### Dataset content
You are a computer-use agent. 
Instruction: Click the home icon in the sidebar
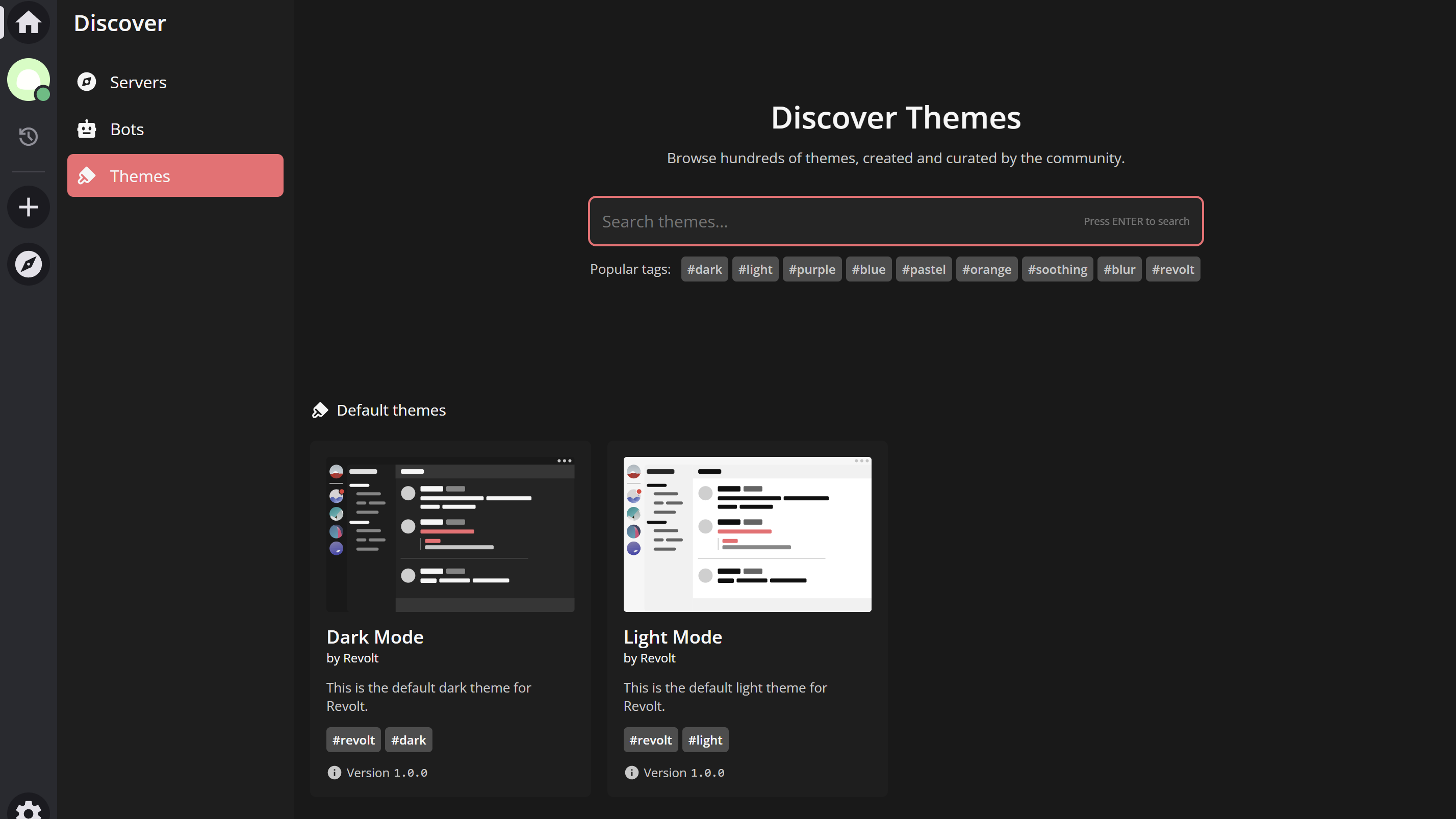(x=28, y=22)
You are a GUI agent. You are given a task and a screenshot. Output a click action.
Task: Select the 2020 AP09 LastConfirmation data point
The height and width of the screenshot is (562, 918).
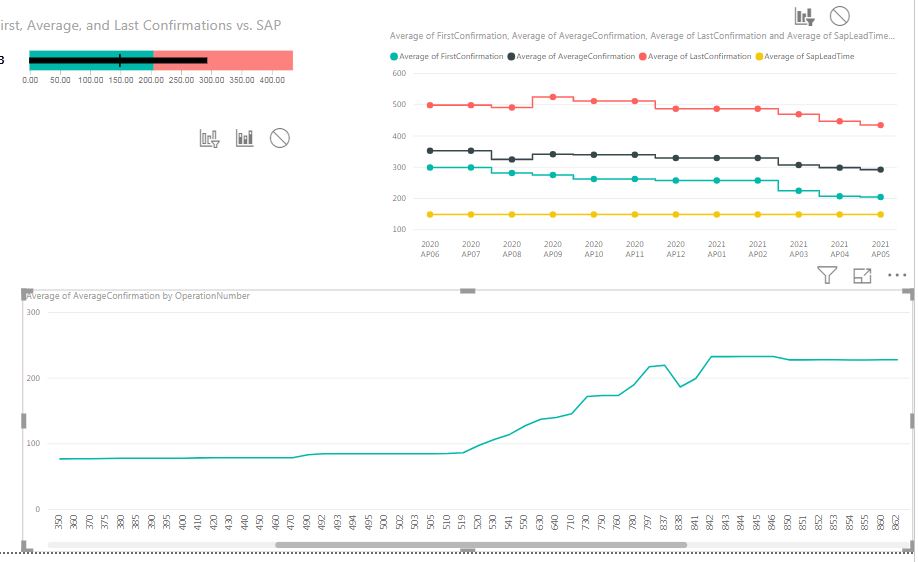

### Exercise goal
Rewrite the data above as a JSON list of strings, with one string per line and no blank lines. Omit the pictures.

### Task output
[
  "You are a computer-use agent. ",
  "Instruction: Click the home icon in the sidebar",
  "(x=28, y=22)",
  "You are a GUI agent. You are given a task and a screenshot. Output a click action.",
  "Task: Select the 2020 AP09 LastConfirmation data point",
  "The height and width of the screenshot is (562, 918)."
]